Keep ’em coming, Rupert.


Republican Senator To Town Hall: Don’t Be Biased By Fox News

In a stunning demonstration of clarity, another right-winger has had an epiphany with regard to the influence of Fox News on the public at large and on the Republican Party in particular. Oklahoma Senator Tom Coburn is joining David Frum in questioning the primacy of Fox News. This is an enlightened stance for the arch-conservative senator because it recognizes the reality that for the past few years, as Fox’s ratings have increased, Republican support has fallen off a cliff. Last year I wrote a fairly detailed analysis of how Fox News is Killing the Republican Party where I noted that…

Fox has corralled a stable of the most disreputable, unqualified, extremist, lunatics ever assembled, and is presenting them as experts, analysts, and leaders. These third-rate icons of idiocy are marketed by Fox like any other gag gift (i.e. pet rocks, plastic vomit, Sarah Palin, etc.). […and that…] By doubling down on crazy, Fox is driving the center of the Republican Party further down the rabid hole. They are reshaping the party into a more radicalized community of conspiracy nuts. So even as this helps Rupert Murdoch’s bottom line, it is making celebrities of political bottom-feeders.That can’t be good for the long-term prospects of the Republican Party.

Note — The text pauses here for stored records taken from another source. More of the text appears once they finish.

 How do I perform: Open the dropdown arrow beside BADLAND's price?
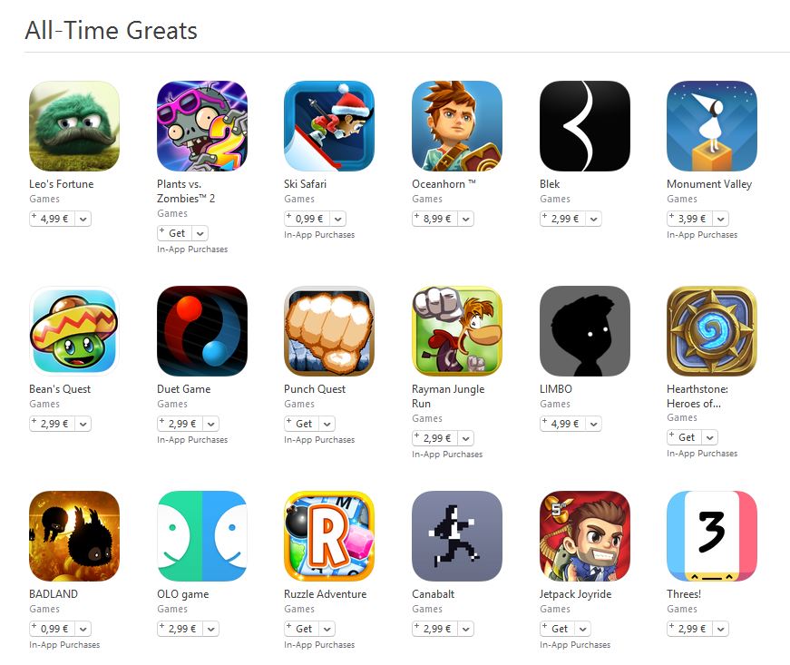83,630
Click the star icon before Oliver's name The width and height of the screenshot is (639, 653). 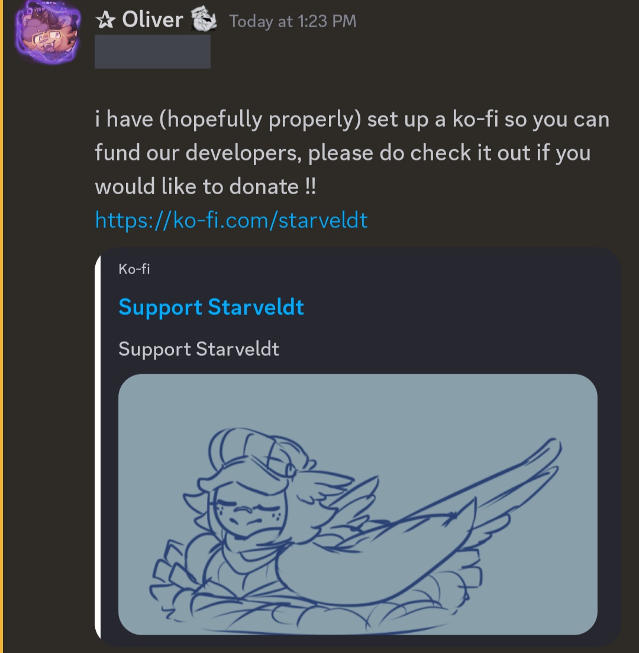click(x=106, y=20)
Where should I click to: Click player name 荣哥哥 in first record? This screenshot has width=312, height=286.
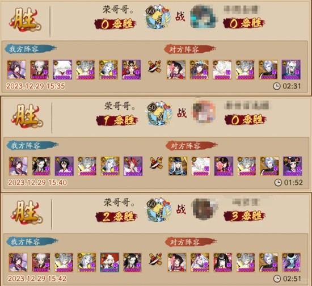coord(118,9)
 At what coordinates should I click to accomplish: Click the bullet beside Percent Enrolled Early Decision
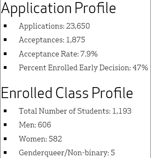5,67
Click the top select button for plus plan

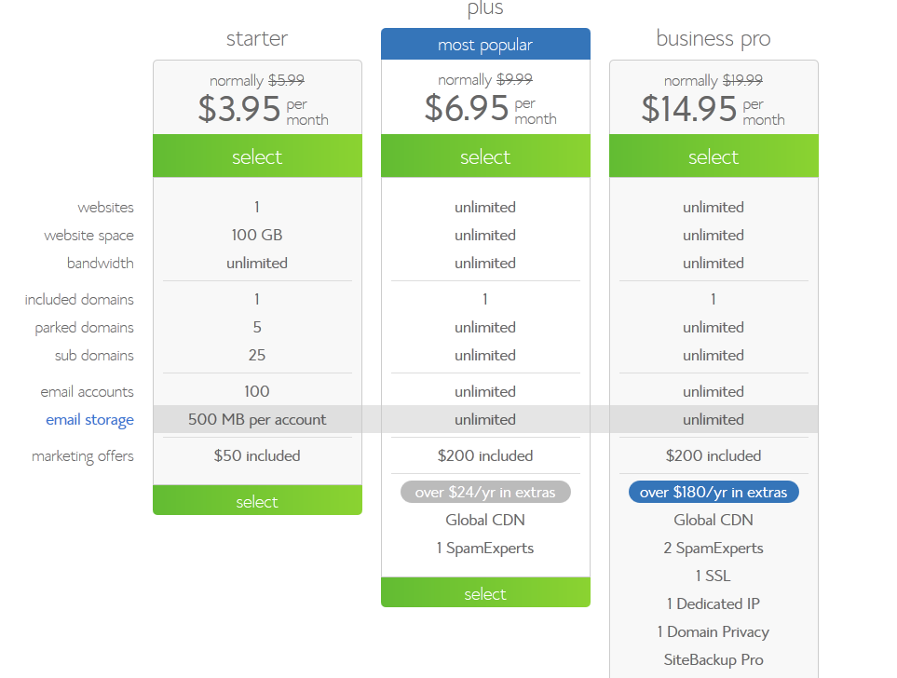tap(485, 156)
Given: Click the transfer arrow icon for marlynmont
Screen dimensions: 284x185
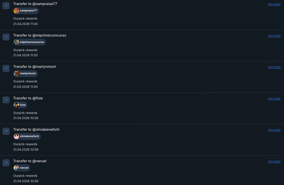Looking at the screenshot, I should [x=6, y=68].
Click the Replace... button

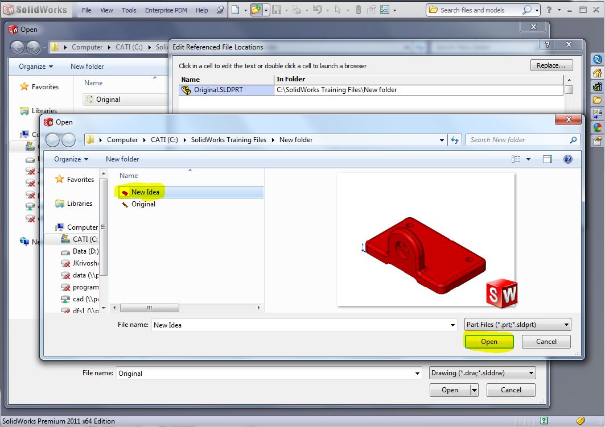551,65
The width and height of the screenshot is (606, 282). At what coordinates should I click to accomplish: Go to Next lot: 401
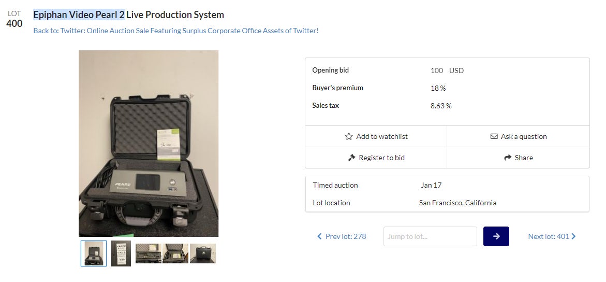(x=549, y=236)
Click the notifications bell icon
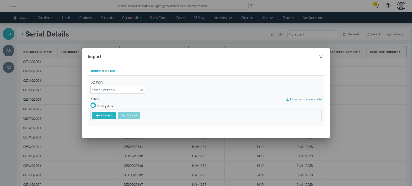This screenshot has width=412, height=186. pyautogui.click(x=377, y=6)
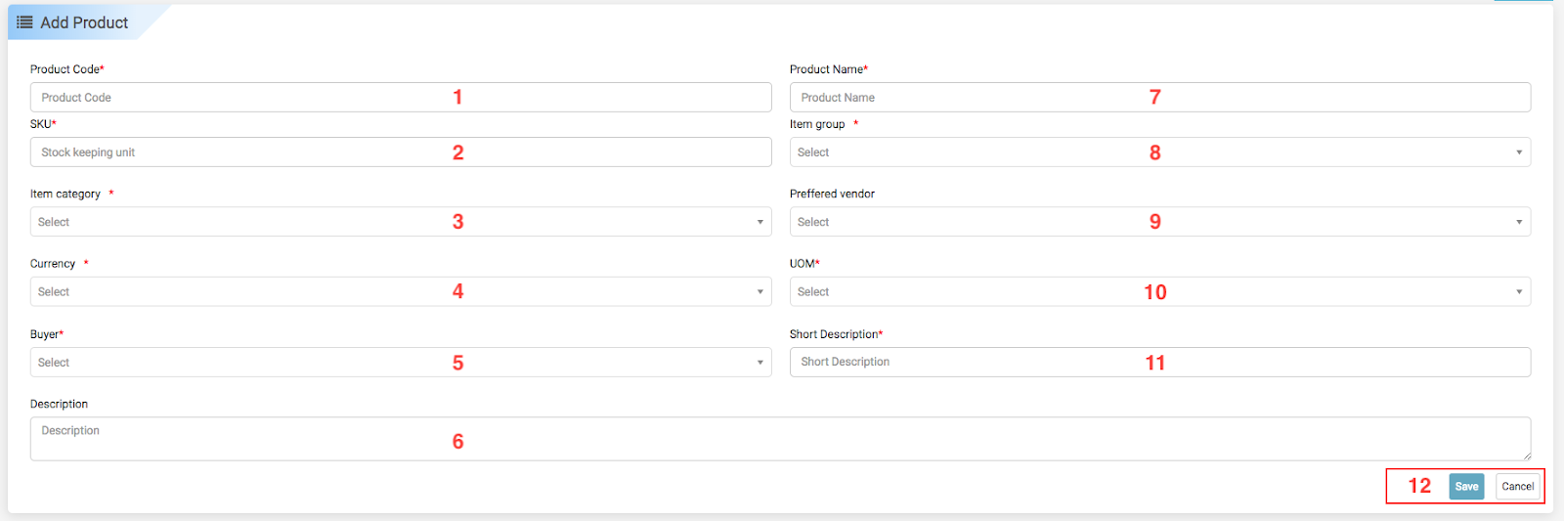Expand the Item group dropdown

[978, 152]
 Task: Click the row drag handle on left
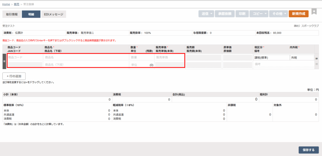[4, 61]
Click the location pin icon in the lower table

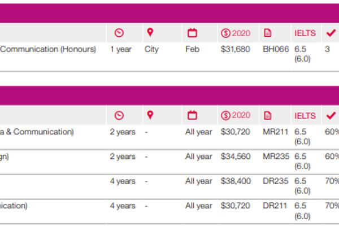[150, 115]
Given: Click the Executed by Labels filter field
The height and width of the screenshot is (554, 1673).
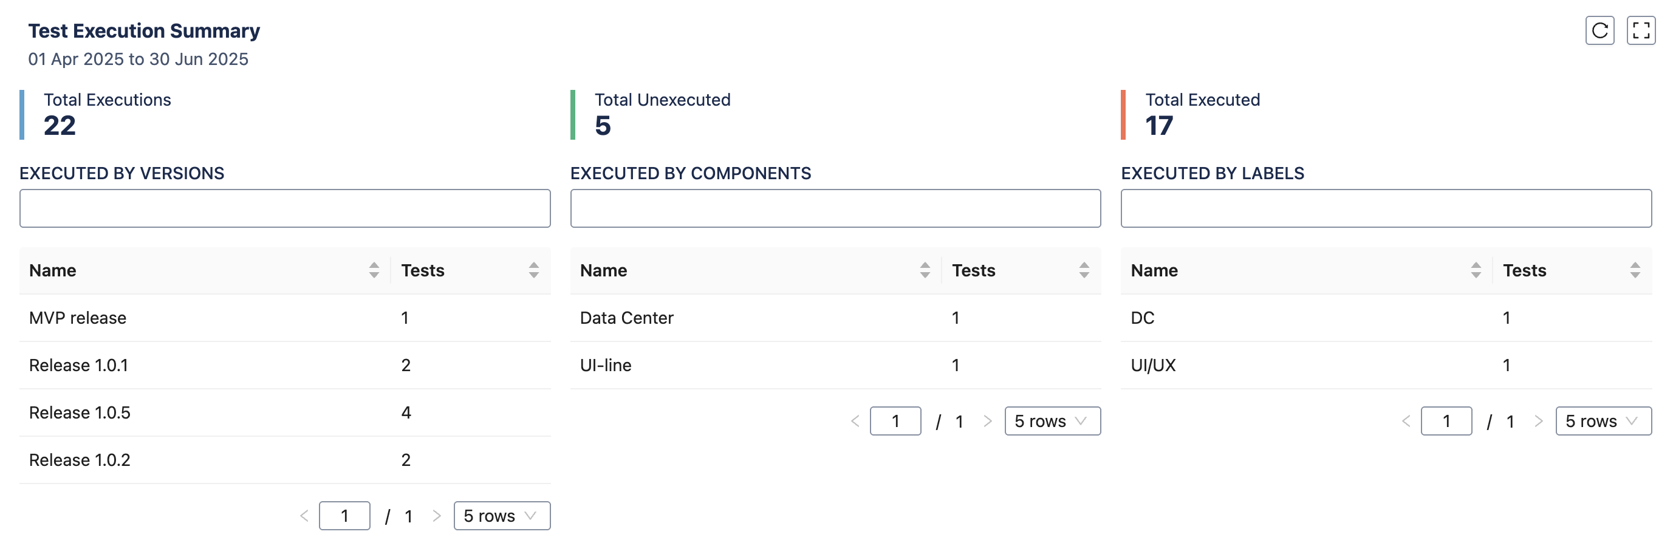Looking at the screenshot, I should (1386, 208).
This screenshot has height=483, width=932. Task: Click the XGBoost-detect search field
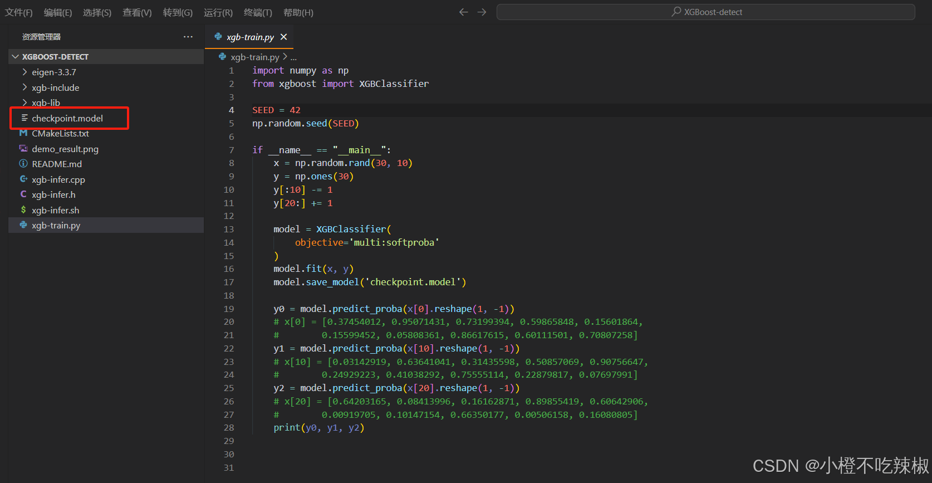tap(705, 12)
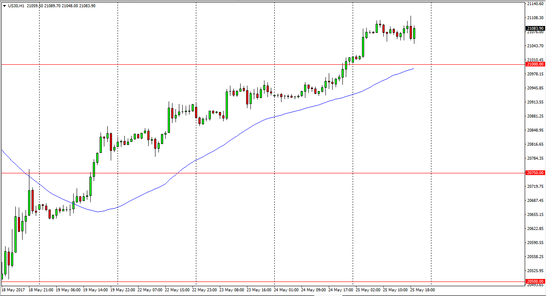Select the rightmost green candlestick
Screen dimensions: 546x296
pos(414,34)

Sen. Tom Coburn (R-OK) is not your ordinary Republican. He is amongst the most extreme faction of the fundamentalist wing of the party. He is a member of the secretive politico-Christian cabal known as “The Family,” and a resident of its scandal-plagued C-Street House. He is a fierce opponent of abortion. He endorsed Alan Keyes for president in the 2000 Republican primary. He is a prolific abuser of the senatorial “hold” that allows members to anonymously block legislation. And now this icon of rightist orthodoxy is committing the ultimate sacrilege. It began with a response to a constituent at a town hall gathering who complained that the health care bill would result in people going to jail for not purchasing insurance. Coburn corrected her her saying that…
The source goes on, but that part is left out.